The saying, “an HIV-free generation begins with you,” seems to have paid off because combating the disease depends largely on the adherence of people to the prescribed methods of prevention.
This campaign, coupled with what governments and other stakeholders have been investing, clearly explains why between 2000 and 2016, new HIV infections fell by 39 per cent globally, according to data from the World Health Organisation (WHO).
If the same campaign was promoted for malaria, there could be huge improvement in curbing the deaths related to the mosquito-borne disease, which still occur in Tanzania and other countries.
It’s the individual who will decide whether to use the insecticide treated net or not, go for test and treatment or not, clear the bushes and stagnant water around the home or not—it is all about people’s willingness to prevent, which of course comes after years of sensitisation.

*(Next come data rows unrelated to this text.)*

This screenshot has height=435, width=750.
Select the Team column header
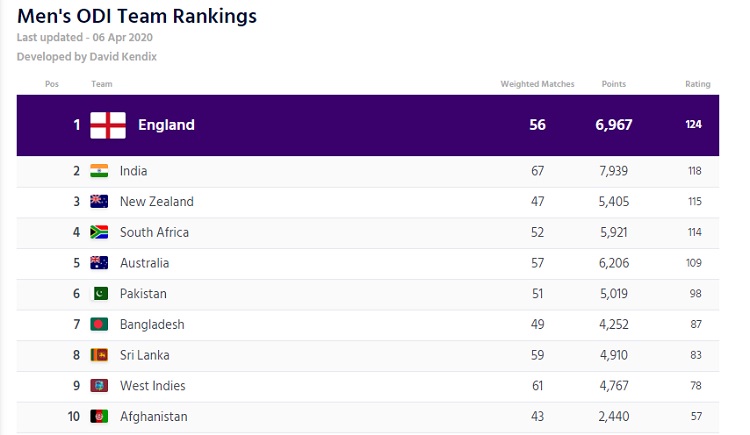click(102, 84)
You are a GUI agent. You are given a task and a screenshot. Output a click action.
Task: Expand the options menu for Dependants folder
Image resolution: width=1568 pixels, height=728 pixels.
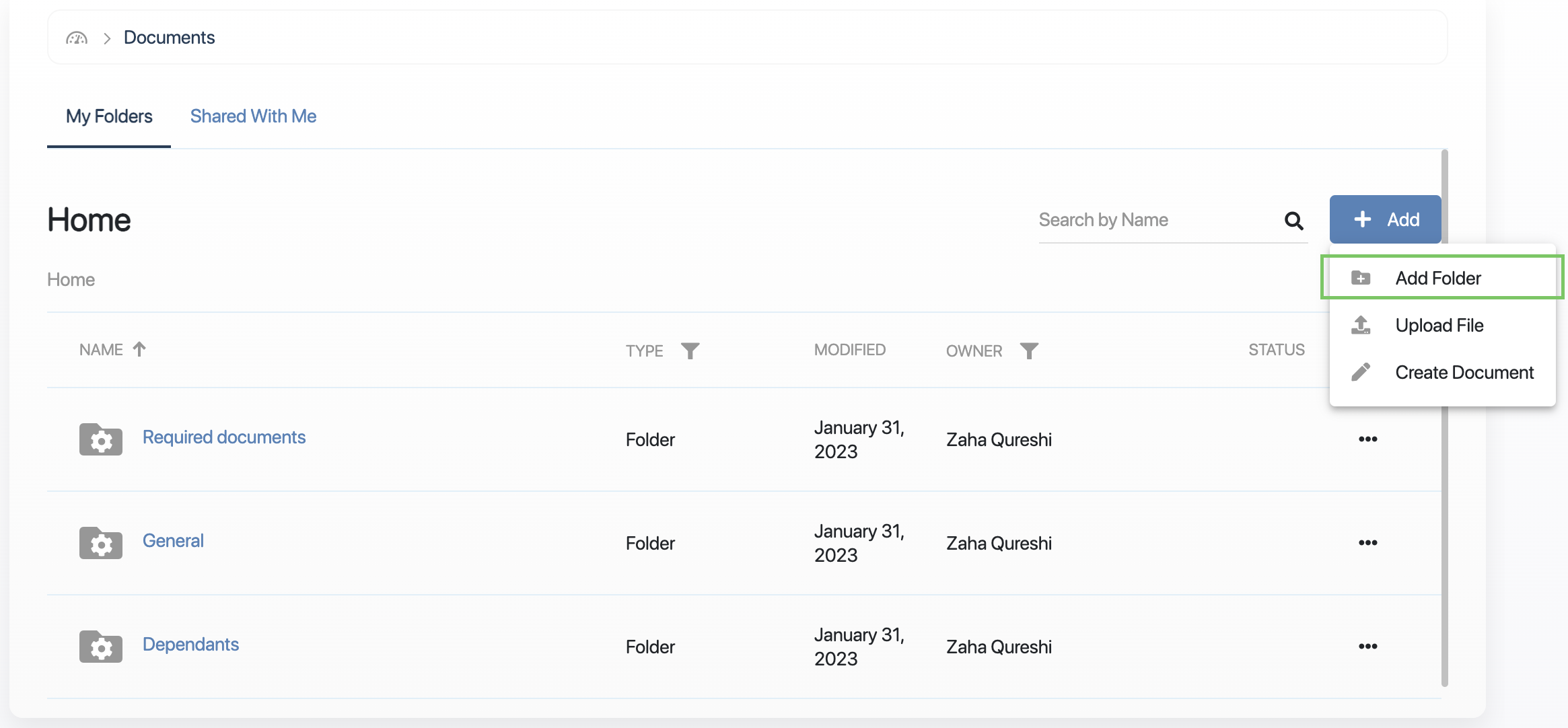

In Zanzibar, the Zanzibar Malaria Elimination Program (ZAMEP) has managed to keep the prevalence of the disease as low as less than 1 per cent since 2010, reaching up to 0.003 percent in recent years.
ZAMEP owes this success to community sensitisation, household surveillance of the disease, coupled with the treatment of all cases, emphasis on use of insecticide treated nets and indoor residual spraying. But above all, individuals were willing enough to deal with the disease.
Currently in Tanzania, 90 per cent of the population live in areas that carry a high risk of Malaria transmission, says the National Malaria Control Program (NMCP). If everyone takes it as a responsibility, great achievements can be attained; borrowing a leaf from the Isles—our closest neighbours.
At global level, stakeholders worry that the unprecedented global progress in fighting malaria since 2000 is at stake unless countries redouble their efforts, according to the latest figures released by WHO on Tuesday last week.
The report shows a growing gap between high-burden countries, those lagging behind and those on the path towards malaria elimination.
Rwanda has seen the greatest increase in malaria cases since last year — around 1 million, while Madagascar has the greatest decrease of more than 800,000.
Whereas Senegal and Sri Lanka are showing that beating malaria is possible. Sri Lanka was certified as malaria-free by WHO in 2016, a milestone largely achieved through domestic financing.
Senegal has seen its malaria cases decrease by more than 250,000 since last year.
A nationwide malaria campaign “Zero malaria starts with me” is engaging Senegalese citizens to keep malaria high on the agenda.
So, why should such a campaign not start today in Tanzania?